The service interruption was caused due to network interruption with our transit provider. At 10:21 AM ET, The services were restored successfully without any intervention. 

At 10:39 AM ET, Tucows encountered another service interruption impacting Domains platform only. At 10:58 AM ET, The services recovered without any intervention.

Tucows is to work with the vendor to investigate the root cause of the issue.

Tucows is to revise and enhance monitoring for better visibility.

Thank you,

Tucows Engineering Team

Posted Oct 16, 2020 - 15:40 UTC

Resolved
This incident is now resolved and services are back to normal.

Incident Start Time: 10-13-2020 14:20:00 UTC
Incident Start Time:10-13-2020 14:58:00 UTC

Total Duration: ~38 mins
Posted Oct 13, 2020 - 15:55 UTC
Monitoring
We have engaged our provider to investigate the issue.
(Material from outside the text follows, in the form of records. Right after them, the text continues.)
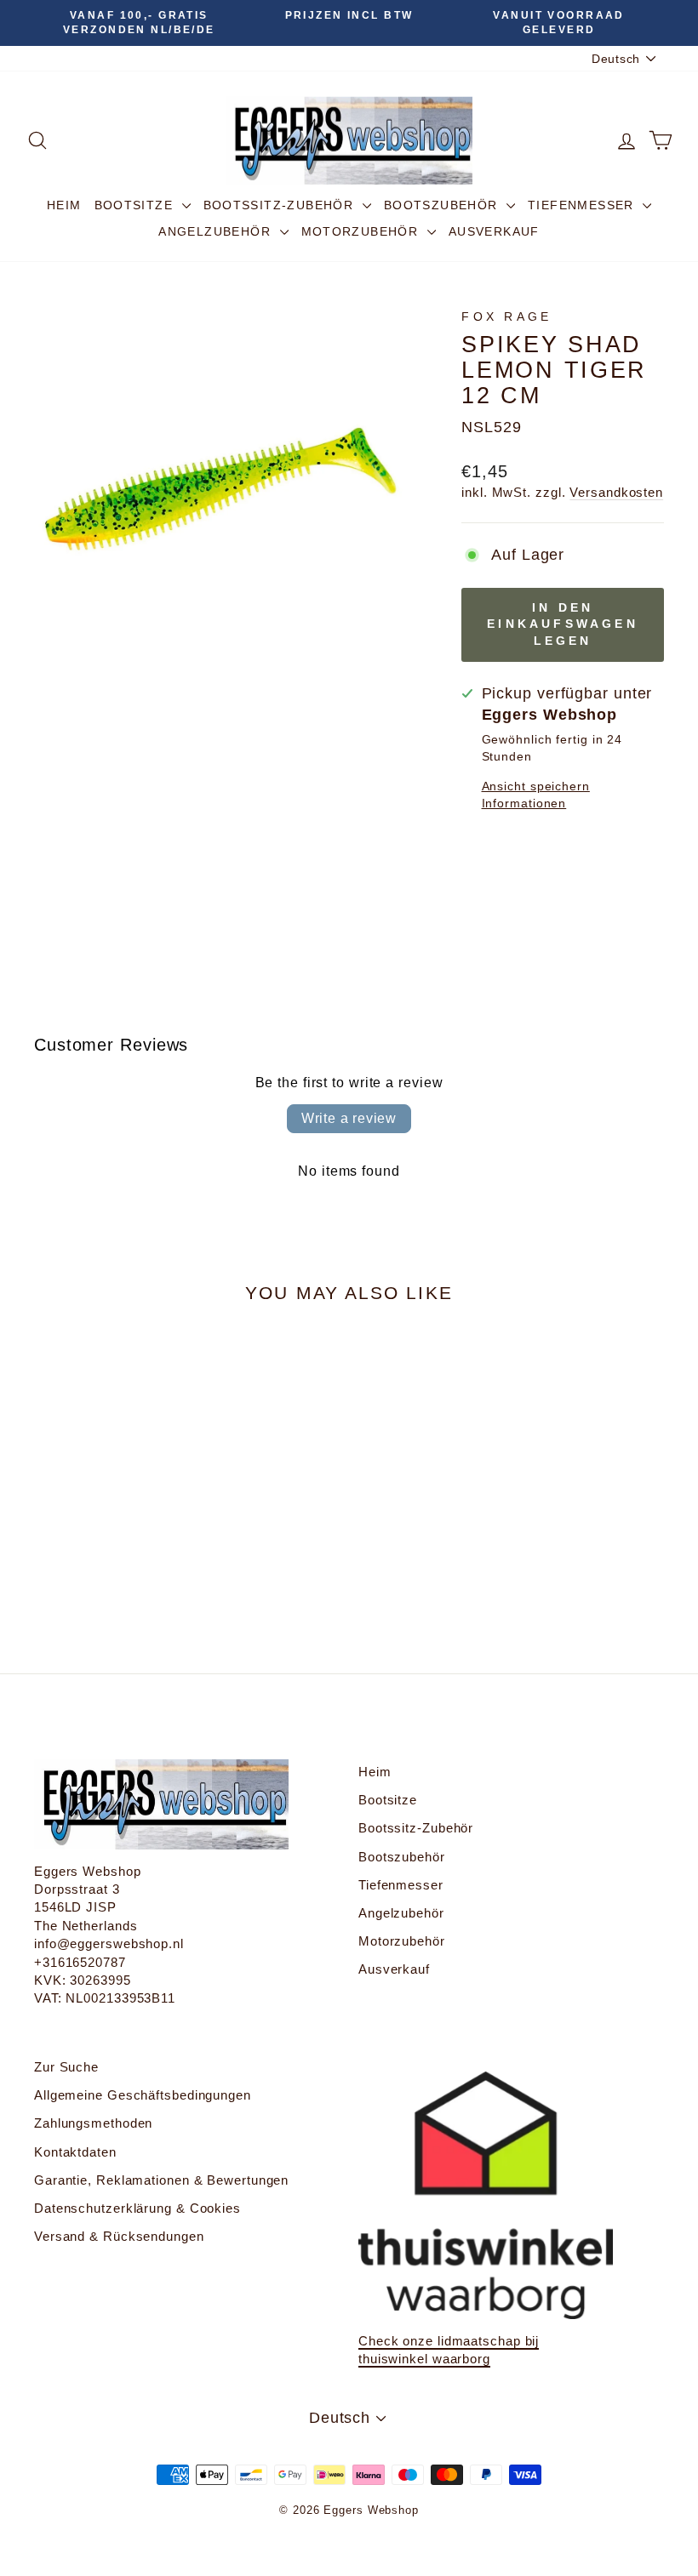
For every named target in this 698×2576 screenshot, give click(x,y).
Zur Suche (66, 2067)
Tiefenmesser (583, 205)
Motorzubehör (362, 231)
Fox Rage (506, 316)
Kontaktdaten (75, 2152)
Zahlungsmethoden (93, 2123)
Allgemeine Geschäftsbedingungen (142, 2095)
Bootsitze (136, 205)
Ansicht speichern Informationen (536, 794)
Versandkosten (616, 492)
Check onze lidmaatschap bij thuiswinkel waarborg (448, 2350)
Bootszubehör (443, 205)
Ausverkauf (494, 231)
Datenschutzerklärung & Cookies (137, 2208)
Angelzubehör (216, 231)
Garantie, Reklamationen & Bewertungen (161, 2180)
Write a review (349, 1118)
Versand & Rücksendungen (119, 2236)
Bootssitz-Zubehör (280, 205)
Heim (64, 205)
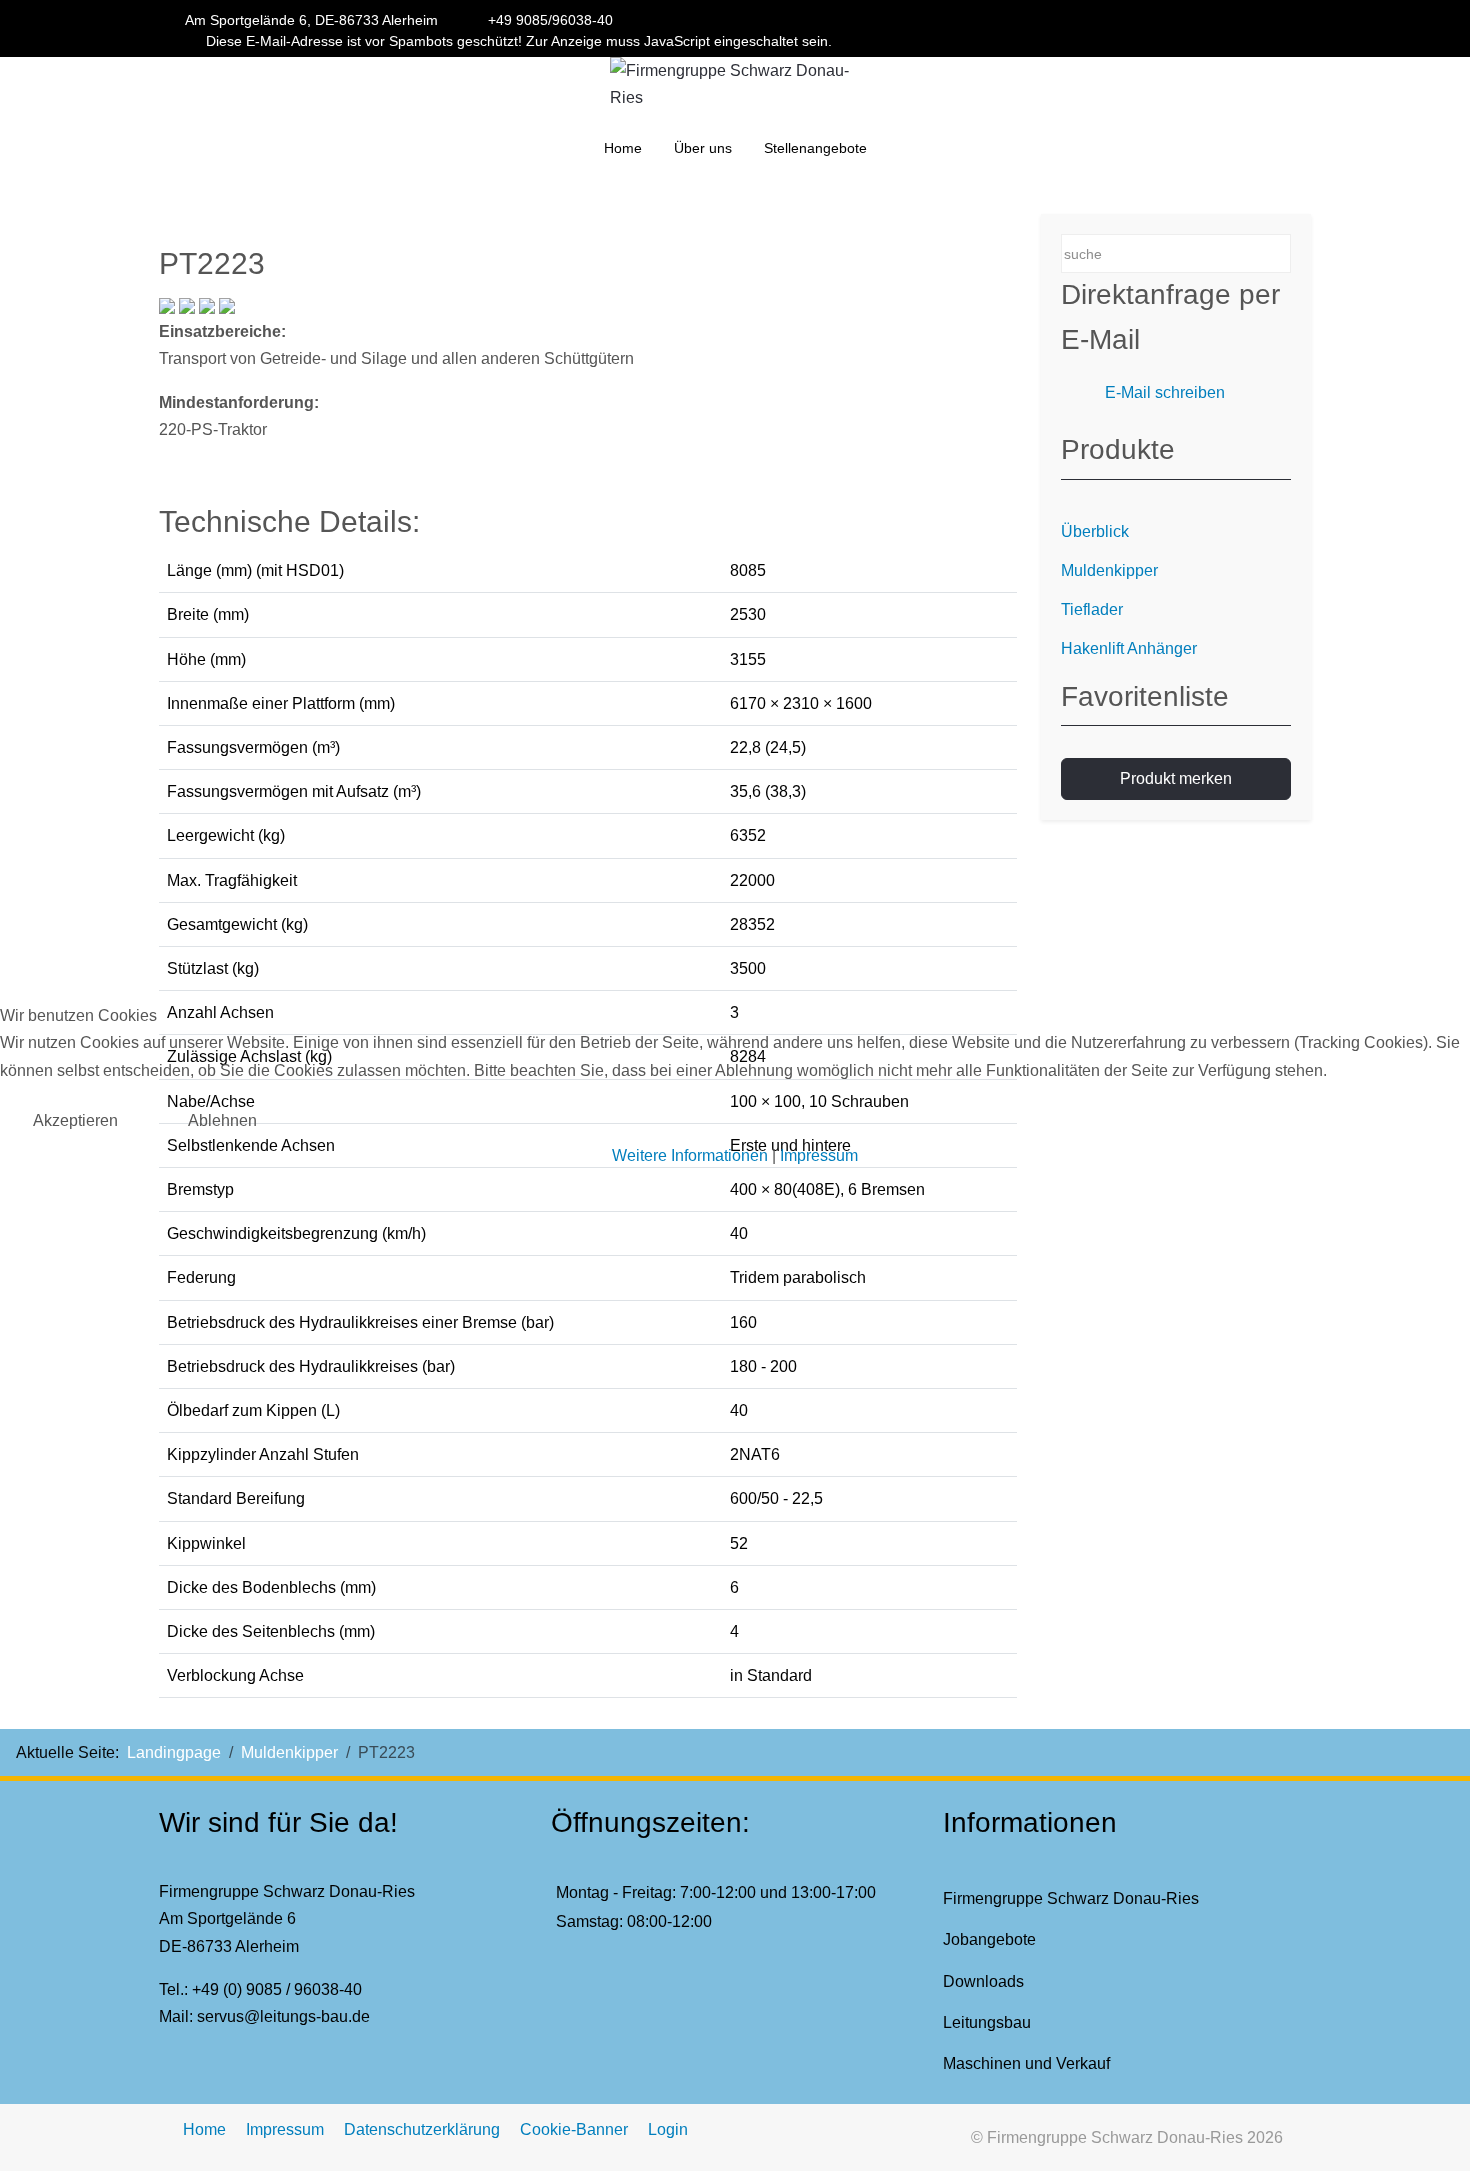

All the services have recovered successfully. To prevent further service interruptions, the Network engineering team has shut down some of our provider's sessions and diverted the traffic to the redundant link.

All services should be back to normal now.

We will continue to monitor the situation to ensure all problems are resolved.
Posted Oct 13, 2020 - 15:17 UTC
Investigating
We are currently experiencing an incident that is impacting Domains, Hostedemail and Webmail (Cluster A only). We are experiencing intermittent service interruptions with our transit provider. We are engaging our provider to investigate the root cause of the issue.

Next Update: Within 30 minutes
Posted Oct 13, 2020 - 14:55 UTC
This incident affected: Hosted Email (Cluster A, Cluster B, Webmail) and Control Panels (Reseller Control Panel).